**What to produce**. Copy out each of the following records word for word, without changing anything.

════════

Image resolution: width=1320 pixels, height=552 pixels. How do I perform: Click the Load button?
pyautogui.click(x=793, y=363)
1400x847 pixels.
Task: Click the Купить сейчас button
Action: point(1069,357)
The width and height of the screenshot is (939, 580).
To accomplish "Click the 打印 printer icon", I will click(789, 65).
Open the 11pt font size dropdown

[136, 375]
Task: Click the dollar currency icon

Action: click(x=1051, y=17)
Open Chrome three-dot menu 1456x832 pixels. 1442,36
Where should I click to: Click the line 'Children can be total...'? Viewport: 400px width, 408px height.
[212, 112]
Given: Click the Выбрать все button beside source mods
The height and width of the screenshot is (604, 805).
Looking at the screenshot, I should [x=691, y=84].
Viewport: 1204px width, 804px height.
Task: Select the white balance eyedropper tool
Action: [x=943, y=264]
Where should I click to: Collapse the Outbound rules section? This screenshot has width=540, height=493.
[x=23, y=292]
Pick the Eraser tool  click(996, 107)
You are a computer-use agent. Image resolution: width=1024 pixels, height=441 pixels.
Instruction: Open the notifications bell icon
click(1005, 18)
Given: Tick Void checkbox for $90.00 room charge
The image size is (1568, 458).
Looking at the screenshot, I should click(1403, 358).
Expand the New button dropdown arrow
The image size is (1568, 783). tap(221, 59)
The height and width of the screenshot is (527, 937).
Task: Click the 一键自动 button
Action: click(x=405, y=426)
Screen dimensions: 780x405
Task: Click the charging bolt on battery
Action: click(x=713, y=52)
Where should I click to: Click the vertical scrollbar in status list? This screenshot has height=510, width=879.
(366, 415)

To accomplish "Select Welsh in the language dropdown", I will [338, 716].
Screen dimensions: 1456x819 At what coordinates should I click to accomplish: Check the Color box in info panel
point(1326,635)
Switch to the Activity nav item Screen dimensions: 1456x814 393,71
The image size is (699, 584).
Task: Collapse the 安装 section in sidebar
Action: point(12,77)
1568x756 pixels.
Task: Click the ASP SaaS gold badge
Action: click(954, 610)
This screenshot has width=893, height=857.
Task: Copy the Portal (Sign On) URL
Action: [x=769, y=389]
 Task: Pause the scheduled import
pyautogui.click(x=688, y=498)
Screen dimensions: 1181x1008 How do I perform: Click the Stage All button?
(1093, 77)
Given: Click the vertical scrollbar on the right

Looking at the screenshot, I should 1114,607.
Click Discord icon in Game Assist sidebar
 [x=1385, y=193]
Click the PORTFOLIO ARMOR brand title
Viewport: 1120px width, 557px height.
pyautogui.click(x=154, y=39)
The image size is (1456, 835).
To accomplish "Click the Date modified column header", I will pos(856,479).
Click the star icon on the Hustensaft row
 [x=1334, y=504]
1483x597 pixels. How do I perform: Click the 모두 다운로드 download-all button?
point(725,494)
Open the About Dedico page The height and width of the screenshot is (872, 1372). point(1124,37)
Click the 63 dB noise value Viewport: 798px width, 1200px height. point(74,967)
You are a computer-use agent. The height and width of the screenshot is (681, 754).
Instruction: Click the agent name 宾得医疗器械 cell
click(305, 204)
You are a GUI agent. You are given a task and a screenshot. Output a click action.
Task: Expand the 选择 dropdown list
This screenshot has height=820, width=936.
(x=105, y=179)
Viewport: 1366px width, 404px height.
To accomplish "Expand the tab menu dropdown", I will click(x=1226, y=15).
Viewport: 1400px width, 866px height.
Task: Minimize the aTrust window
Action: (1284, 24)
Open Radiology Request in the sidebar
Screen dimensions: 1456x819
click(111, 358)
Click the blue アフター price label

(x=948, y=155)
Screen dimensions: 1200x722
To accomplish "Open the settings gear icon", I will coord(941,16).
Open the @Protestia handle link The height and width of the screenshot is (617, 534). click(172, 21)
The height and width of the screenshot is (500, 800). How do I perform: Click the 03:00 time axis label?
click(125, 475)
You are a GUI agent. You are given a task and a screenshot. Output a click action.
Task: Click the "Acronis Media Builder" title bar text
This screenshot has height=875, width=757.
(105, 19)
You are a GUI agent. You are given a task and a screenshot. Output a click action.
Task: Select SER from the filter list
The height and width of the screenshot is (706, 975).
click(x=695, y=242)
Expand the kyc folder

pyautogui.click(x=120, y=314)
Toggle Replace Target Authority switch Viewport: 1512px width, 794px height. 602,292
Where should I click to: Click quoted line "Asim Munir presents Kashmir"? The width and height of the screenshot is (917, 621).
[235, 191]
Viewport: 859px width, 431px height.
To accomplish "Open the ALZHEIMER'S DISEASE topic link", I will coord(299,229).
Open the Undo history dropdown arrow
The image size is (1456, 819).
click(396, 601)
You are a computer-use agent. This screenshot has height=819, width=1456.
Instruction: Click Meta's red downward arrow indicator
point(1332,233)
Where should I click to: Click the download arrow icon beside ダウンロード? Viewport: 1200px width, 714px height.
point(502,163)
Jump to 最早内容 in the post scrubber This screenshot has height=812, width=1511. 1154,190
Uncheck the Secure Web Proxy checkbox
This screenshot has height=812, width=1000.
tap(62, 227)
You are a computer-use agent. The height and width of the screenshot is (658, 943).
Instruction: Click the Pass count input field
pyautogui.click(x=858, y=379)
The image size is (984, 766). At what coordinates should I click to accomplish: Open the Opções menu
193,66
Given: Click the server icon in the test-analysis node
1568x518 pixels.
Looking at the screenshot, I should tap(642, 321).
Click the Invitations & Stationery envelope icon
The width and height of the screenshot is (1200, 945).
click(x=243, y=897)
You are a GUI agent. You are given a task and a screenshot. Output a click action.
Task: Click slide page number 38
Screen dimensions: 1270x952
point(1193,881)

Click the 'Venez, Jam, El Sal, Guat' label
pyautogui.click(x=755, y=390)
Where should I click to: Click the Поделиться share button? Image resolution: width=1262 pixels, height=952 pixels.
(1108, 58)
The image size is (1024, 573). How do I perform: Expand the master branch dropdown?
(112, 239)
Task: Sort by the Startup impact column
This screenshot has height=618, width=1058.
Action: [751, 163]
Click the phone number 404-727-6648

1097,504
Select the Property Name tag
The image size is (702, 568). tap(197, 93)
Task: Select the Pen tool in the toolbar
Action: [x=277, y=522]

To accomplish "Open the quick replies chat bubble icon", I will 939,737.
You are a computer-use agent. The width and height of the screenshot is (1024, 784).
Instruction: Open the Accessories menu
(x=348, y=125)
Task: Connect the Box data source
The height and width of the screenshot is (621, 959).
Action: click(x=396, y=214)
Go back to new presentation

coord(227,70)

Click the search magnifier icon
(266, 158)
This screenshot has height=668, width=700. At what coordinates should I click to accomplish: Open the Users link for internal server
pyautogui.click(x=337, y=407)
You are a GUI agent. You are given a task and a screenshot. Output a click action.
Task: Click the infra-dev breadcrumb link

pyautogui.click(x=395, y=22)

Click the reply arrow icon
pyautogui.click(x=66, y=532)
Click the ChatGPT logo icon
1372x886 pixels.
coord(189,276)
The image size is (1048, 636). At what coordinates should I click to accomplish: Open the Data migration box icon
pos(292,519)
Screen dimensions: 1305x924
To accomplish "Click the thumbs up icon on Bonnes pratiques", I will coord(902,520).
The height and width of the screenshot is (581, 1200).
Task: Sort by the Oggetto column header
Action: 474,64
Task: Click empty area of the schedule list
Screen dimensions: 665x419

════════

**Expected answer**.
Image resolution: width=1320 pixels, height=552 pixels. How do I perform: Click the Load button?
pyautogui.click(x=793, y=363)
1400x847 pixels.
Task: Click the Купить сейчас button
Action: point(1069,357)
The width and height of the screenshot is (939, 580).
To accomplish "Click the 打印 printer icon", I will click(789, 65).
Open the 11pt font size dropdown

[136, 375]
Task: Click the dollar currency icon

Action: click(x=1051, y=17)
Open Chrome three-dot menu 1456x832 pixels. 1442,36
Where should I click to: Click the line 'Children can be total...'? Viewport: 400px width, 408px height.
[212, 112]
Given: Click the Выбрать все button beside source mods
The height and width of the screenshot is (604, 805).
Looking at the screenshot, I should [x=691, y=84].
Viewport: 1204px width, 804px height.
Task: Select the white balance eyedropper tool
Action: [x=943, y=264]
Where should I click to: Collapse the Outbound rules section? This screenshot has width=540, height=493.
[x=23, y=292]
Pick the Eraser tool  click(996, 107)
You are a computer-use agent. Image resolution: width=1024 pixels, height=441 pixels.
Instruction: Open the notifications bell icon
click(1005, 18)
Given: Tick Void checkbox for $90.00 room charge
The image size is (1568, 458).
Looking at the screenshot, I should click(1403, 358).
Expand the New button dropdown arrow
The image size is (1568, 783). tap(221, 59)
The height and width of the screenshot is (527, 937).
Task: Click the 一键自动 button
Action: click(x=405, y=426)
Screen dimensions: 780x405
Task: Click the charging bolt on battery
Action: click(x=713, y=52)
Where should I click to: Click the vertical scrollbar in status list? This screenshot has height=510, width=879.
(366, 415)

To accomplish "Select Welsh in the language dropdown", I will [338, 716].
Screen dimensions: 1456x819 At what coordinates should I click to accomplish: Check the Color box in info panel
point(1326,635)
Switch to the Activity nav item Screen dimensions: 1456x814 393,71
The image size is (699, 584).
Task: Collapse the 安装 section in sidebar
Action: point(12,77)
1568x756 pixels.
Task: Click the ASP SaaS gold badge
Action: click(954, 610)
This screenshot has width=893, height=857.
Task: Copy the Portal (Sign On) URL
Action: [x=769, y=389]
 Task: Pause the scheduled import
pyautogui.click(x=688, y=498)
Screen dimensions: 1181x1008 How do I perform: Click the Stage All button?
(1093, 77)
Given: Click the vertical scrollbar on the right

Looking at the screenshot, I should 1114,607.
Click Discord icon in Game Assist sidebar
 [x=1385, y=193]
Click the PORTFOLIO ARMOR brand title
Viewport: 1120px width, 557px height.
pyautogui.click(x=154, y=39)
The image size is (1456, 835).
To accomplish "Click the Date modified column header", I will pos(856,479).
Click the star icon on the Hustensaft row
 [x=1334, y=504]
1483x597 pixels. How do I perform: Click the 모두 다운로드 download-all button?
point(725,494)
Open the About Dedico page The height and width of the screenshot is (872, 1372). point(1124,37)
Click the 63 dB noise value Viewport: 798px width, 1200px height. point(74,967)
You are a computer-use agent. The height and width of the screenshot is (681, 754).
Instruction: Click the agent name 宾得医疗器械 cell
click(305, 204)
You are a GUI agent. You are given a task and a screenshot. Output a click action.
Task: Expand the 选择 dropdown list
This screenshot has height=820, width=936.
(x=105, y=179)
Viewport: 1366px width, 404px height.
To accomplish "Expand the tab menu dropdown", I will click(x=1226, y=15).
Viewport: 1400px width, 866px height.
Task: Minimize the aTrust window
Action: (1284, 24)
Open Radiology Request in the sidebar
Screen dimensions: 1456x819
click(111, 358)
Click the blue アフター price label

(x=948, y=155)
Screen dimensions: 1200x722
To accomplish "Open the settings gear icon", I will coord(941,16).
Open the @Protestia handle link The height and width of the screenshot is (617, 534). click(172, 21)
The height and width of the screenshot is (500, 800). How do I perform: Click the 03:00 time axis label?
click(125, 475)
You are a GUI agent. You are given a task and a screenshot. Output a click action.
Task: Click the "Acronis Media Builder" title bar text
This screenshot has height=875, width=757.
(105, 19)
You are a GUI agent. You are given a task and a screenshot. Output a click action.
Task: Select SER from the filter list
The height and width of the screenshot is (706, 975).
click(x=695, y=242)
Expand the kyc folder

pyautogui.click(x=120, y=314)
Toggle Replace Target Authority switch Viewport: 1512px width, 794px height. 602,292
Where should I click to: Click quoted line "Asim Munir presents Kashmir"? The width and height of the screenshot is (917, 621).
[235, 191]
Viewport: 859px width, 431px height.
To accomplish "Open the ALZHEIMER'S DISEASE topic link", I will coord(299,229).
Open the Undo history dropdown arrow
The image size is (1456, 819).
click(396, 601)
You are a computer-use agent. This screenshot has height=819, width=1456.
Instruction: Click Meta's red downward arrow indicator
point(1332,233)
Where should I click to: Click the download arrow icon beside ダウンロード? Viewport: 1200px width, 714px height.
point(502,163)
Jump to 最早内容 in the post scrubber This screenshot has height=812, width=1511. 1154,190
Uncheck the Secure Web Proxy checkbox
This screenshot has height=812, width=1000.
tap(62, 227)
You are a computer-use agent. The height and width of the screenshot is (658, 943).
Instruction: Click the Pass count input field
pyautogui.click(x=858, y=379)
The image size is (984, 766). At what coordinates should I click to accomplish: Open the Opções menu
193,66
Given: Click the server icon in the test-analysis node
1568x518 pixels.
Looking at the screenshot, I should tap(642, 321).
Click the Invitations & Stationery envelope icon
The width and height of the screenshot is (1200, 945).
click(x=243, y=897)
You are a GUI agent. You are given a task and a screenshot. Output a click action.
Task: Click slide page number 38
Screen dimensions: 1270x952
point(1193,881)

Click the 'Venez, Jam, El Sal, Guat' label
pyautogui.click(x=755, y=390)
Where should I click to: Click the Поделиться share button? Image resolution: width=1262 pixels, height=952 pixels.
(1108, 58)
The image size is (1024, 573). How do I perform: Expand the master branch dropdown?
(112, 239)
Task: Sort by the Startup impact column
This screenshot has height=618, width=1058.
Action: [751, 163]
Click the phone number 404-727-6648

1097,504
Select the Property Name tag
The image size is (702, 568). tap(197, 93)
Task: Select the Pen tool in the toolbar
Action: [x=277, y=522]

To accomplish "Open the quick replies chat bubble icon", I will 939,737.
You are a computer-use agent. The width and height of the screenshot is (1024, 784).
Instruction: Open the Accessories menu
(x=348, y=125)
Task: Connect the Box data source
The height and width of the screenshot is (621, 959).
Action: click(x=396, y=214)
Go back to new presentation

coord(227,70)

Click the search magnifier icon
(266, 158)
This screenshot has height=668, width=700. At what coordinates should I click to accomplish: Open the Users link for internal server
pyautogui.click(x=337, y=407)
You are a GUI agent. You are given a task and a screenshot. Output a click action.
Task: Click the infra-dev breadcrumb link

pyautogui.click(x=395, y=22)

Click the reply arrow icon
pyautogui.click(x=66, y=532)
Click the ChatGPT logo icon
1372x886 pixels.
coord(189,276)
The image size is (1048, 636). At what coordinates should I click to accomplish: Open the Data migration box icon
pos(292,519)
Screen dimensions: 1305x924
To accomplish "Click the thumbs up icon on Bonnes pratiques", I will coord(902,520).
The height and width of the screenshot is (581, 1200).
Task: Sort by the Oggetto column header
Action: 474,64
Task: Click empty area of the schedule list
Screen dimensions: 665x419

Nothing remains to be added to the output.